Kowalko et al. [2] address this possibility using the time-honored method of a simple genetic cross between cave and surface fish. When the F1 hybrids are crossed, a wide range of schooling behaviors among the F2 hybrid offspring between surface- and cave-dwellers is observed, but schooling segregates independent of vision. For example, there are sighted F2 hybrids who don’t school, and there are F2 hybrids that strongly prefer the dark and don’t school. Therefore, vision is necessary but not sufficient for schooling behavior, and vision, schooling and preference for dark can be uncoupled at the genetic level.

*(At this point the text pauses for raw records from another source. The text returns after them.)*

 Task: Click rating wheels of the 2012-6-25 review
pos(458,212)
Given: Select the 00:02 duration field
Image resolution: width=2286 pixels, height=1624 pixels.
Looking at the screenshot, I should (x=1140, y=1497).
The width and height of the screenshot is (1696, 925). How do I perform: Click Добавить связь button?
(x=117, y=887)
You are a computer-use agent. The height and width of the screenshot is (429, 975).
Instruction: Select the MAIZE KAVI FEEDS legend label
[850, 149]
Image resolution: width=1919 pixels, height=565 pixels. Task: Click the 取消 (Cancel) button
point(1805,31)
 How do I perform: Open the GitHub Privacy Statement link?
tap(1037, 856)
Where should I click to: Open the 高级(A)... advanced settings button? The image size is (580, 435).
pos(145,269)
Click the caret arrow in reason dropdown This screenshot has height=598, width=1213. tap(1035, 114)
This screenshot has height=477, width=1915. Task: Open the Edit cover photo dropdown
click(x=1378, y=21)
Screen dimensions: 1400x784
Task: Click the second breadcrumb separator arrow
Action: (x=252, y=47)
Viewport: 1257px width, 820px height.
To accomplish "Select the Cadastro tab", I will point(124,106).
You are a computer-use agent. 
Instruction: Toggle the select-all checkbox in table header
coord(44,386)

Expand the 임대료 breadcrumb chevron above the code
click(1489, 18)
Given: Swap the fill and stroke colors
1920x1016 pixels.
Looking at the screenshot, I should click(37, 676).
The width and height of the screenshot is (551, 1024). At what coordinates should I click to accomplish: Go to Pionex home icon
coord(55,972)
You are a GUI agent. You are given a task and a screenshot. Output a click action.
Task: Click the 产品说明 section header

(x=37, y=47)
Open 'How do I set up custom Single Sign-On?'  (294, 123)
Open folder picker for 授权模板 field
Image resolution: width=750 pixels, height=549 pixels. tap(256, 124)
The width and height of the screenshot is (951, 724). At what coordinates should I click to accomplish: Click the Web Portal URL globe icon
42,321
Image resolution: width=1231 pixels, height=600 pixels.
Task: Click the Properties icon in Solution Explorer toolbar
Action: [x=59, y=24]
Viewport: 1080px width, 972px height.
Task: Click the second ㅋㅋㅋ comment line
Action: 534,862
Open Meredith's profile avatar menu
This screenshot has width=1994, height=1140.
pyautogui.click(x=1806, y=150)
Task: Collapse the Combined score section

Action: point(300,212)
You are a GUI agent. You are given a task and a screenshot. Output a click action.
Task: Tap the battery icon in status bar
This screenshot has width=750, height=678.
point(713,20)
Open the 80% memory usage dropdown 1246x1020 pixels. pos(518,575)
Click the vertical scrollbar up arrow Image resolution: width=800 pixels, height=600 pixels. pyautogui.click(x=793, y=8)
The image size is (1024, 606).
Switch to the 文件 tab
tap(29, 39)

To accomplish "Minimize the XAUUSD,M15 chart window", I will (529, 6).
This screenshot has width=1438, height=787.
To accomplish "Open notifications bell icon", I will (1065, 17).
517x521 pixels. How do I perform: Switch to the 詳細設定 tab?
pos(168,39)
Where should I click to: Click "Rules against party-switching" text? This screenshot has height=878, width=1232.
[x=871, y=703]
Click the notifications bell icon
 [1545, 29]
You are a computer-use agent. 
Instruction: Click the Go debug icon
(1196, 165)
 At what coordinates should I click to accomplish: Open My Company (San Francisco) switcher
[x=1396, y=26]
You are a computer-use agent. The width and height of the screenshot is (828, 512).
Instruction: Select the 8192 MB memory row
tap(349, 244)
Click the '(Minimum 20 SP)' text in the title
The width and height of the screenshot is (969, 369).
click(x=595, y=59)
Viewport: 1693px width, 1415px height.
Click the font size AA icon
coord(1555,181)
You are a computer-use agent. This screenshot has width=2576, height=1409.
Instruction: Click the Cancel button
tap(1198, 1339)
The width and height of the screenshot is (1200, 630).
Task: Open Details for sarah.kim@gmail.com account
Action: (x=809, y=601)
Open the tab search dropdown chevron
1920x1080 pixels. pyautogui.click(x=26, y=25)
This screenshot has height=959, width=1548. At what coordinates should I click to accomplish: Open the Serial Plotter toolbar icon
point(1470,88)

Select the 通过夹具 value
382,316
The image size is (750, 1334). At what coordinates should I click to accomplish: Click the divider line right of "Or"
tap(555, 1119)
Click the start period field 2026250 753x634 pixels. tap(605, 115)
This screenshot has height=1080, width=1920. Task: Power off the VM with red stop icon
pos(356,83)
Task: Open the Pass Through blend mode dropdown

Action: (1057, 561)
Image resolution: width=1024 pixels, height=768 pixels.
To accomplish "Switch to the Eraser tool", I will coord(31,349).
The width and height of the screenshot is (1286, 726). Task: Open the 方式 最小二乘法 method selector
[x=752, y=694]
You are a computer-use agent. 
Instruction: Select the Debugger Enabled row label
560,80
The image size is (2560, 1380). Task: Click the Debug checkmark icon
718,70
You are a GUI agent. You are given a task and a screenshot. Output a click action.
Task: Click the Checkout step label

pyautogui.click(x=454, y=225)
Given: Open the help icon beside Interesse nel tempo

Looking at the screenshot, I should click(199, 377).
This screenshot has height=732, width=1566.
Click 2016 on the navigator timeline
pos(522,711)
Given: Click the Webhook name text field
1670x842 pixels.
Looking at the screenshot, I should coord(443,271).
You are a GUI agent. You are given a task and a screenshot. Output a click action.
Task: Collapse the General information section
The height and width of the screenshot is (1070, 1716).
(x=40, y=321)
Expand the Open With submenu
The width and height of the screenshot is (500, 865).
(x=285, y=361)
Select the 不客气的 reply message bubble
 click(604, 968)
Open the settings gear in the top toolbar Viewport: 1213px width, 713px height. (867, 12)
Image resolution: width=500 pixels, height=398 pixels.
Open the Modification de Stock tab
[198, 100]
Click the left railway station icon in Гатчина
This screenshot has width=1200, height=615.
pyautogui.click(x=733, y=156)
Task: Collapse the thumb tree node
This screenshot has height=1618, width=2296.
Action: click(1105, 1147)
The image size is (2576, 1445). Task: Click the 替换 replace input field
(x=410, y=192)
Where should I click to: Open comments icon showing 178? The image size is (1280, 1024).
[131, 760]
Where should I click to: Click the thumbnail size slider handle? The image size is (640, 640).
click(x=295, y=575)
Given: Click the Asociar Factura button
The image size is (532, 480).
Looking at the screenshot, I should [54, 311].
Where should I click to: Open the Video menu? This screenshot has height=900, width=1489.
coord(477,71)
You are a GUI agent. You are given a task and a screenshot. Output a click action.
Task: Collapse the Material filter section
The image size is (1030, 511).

The authors then harnessed the power of genomics to determine whether the same or different regions of the genome influence schooling, preference for dark and vision. Like most interesting questions in science, the answer is a mix of all of the above. By performing QTL analysis on the subset of the F2s that were light-perceiving, the authors could remove the effects of vision on schooling. Altogether they found QTL that influence vision only, QTL that influence schooling only, and some QTL that influence both preference for dark and schooling. In other words, there are both vision-dependent, and vision-independent loci influencing schooling. This suggests that the loss of schooling in cave-dwellers evolved by multiple genetic changes, only some of which are vision-dependent.

The paper by Greenwood et al. [1] offers a different evolutionary scenario for the loss of schooling in threespine sticklebacks. Like A. mexicanus, there are populations of sticklebacks that differ in schooling behavior, and the populations are inter-fertile. Unlike A. mexicanus, though, in the stickleback case the populations differ in how tightly they school — sticklebacks from the ocean school tightly together, while sticklebacks in lakes still form schools, but they are looser. Moreover, while the lateral line has a small effect on schooling in A. mexicanus, Greenwood et al. [1] found a genetic link between schooling and the lateral line in sticklebacks.

Together, these studies show that schooling behavior in both species was lost through modifications to sensory systems, but that convergent loss of schooling occurred via different sensory mechanisms (vision versus lateral line [11]). It will be fascinating to learn whether this generalization also applies within species. That is, was schooling lost via the same genetic changes in different populations of cavefish, for example? And did the genetic changes originate once (selection on standing genetic variation) or multiple times? This question is tractable in both the cavefish and stickleback systems as there are multiple populations of both species that have independently lost schooling behavior. Another outstanding question is whether the loss of schooling behavior is actually an adaptive response to relaxed predation pressure in caves or lakes, or if it reflects neutral evolution and genetic drift. Perhaps genes influencing schooling accumulate mutations, which eventually result in loss of function and disappearance of the trait. Finally, there will be great interest in knowing the identity of the mutations that can turn a socialite fish into a loner.